- [Формулировка задания]:
Что, согласно фрагменту текста о поэзии, было единицей поэтического высказывания?

- [Фрагмент текста]:
* * *

До недавнего времени — начала ХХ века — поэзия вообще была в европейской культуре весьма актуальным, радикальным, даже экстремистским родом культурной деятельности. Это во многом являлось результатом доминирования в культуре словесности, позднее — печатной словесности. Правда, надо заметить, поэзия никогда не порывала органической связи с устным словом, постоянно существуя на границе между печатным и устным неким мерцательным способом, воспроизводя подобные же стремительные, мерцательные, почти неуловимые в пределах реального человеческого бытийного времени перемещения между осмысленным высказыванием и бормотанием, развернутым повествованием и постоянным кольцевым возвращением посредством размера и рифмы. То есть единицей поэтического высказывания было слово в его тенденции стать осмысленным высказыванием. Посему многочисленные последующие и, в особенности, недавние попытки свести поэтическое высказывание к слову в его тенденции распадаться на буквы и звуки так и не укрепилось в широкой поэтической практике.
При сем интересно заметить, что подобного же рода тенденции в визуальном искусстве с 20-х годов нашего века вполне вошли в общемировую актуальную и музейную культуру. Лучшие образцы подобного рода давно стали классикой и почти поп-символами, воспроизводимыми на различных плакатах и в различных рекламах, а их авторы — поп-фигурами. Однако, подобные эксперименты в литературе так до сих пор остались экспериментами, и поныне вызывая лишь удивление и сомнения. Видимо, в самой онтологической основе литературы лежит ее предположенность оставаться в пределах правил, разработанных на примере классических романных и поэтических образцов. Ну, можно, даже нужно еще оговорить, помянуть немаловажные и, может быть, даже более значительные определяющие специфические особенности существования литературы в современной культуре и вписывания ее в современное рыночное общество и массовую культуру посредством тиражей, в отличие от того же изобразительного искусства, вписывающегося в рынок отдельными авторскими произведениями, не требующими к тому же перевода с языка на язык.

* * *

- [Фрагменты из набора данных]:

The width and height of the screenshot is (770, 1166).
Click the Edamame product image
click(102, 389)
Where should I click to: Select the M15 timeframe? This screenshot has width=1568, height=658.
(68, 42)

* * *

- [Письменный ответ]:
Единицей поэтического высказывания было слово в его тенденции стать осмысленным высказыванием.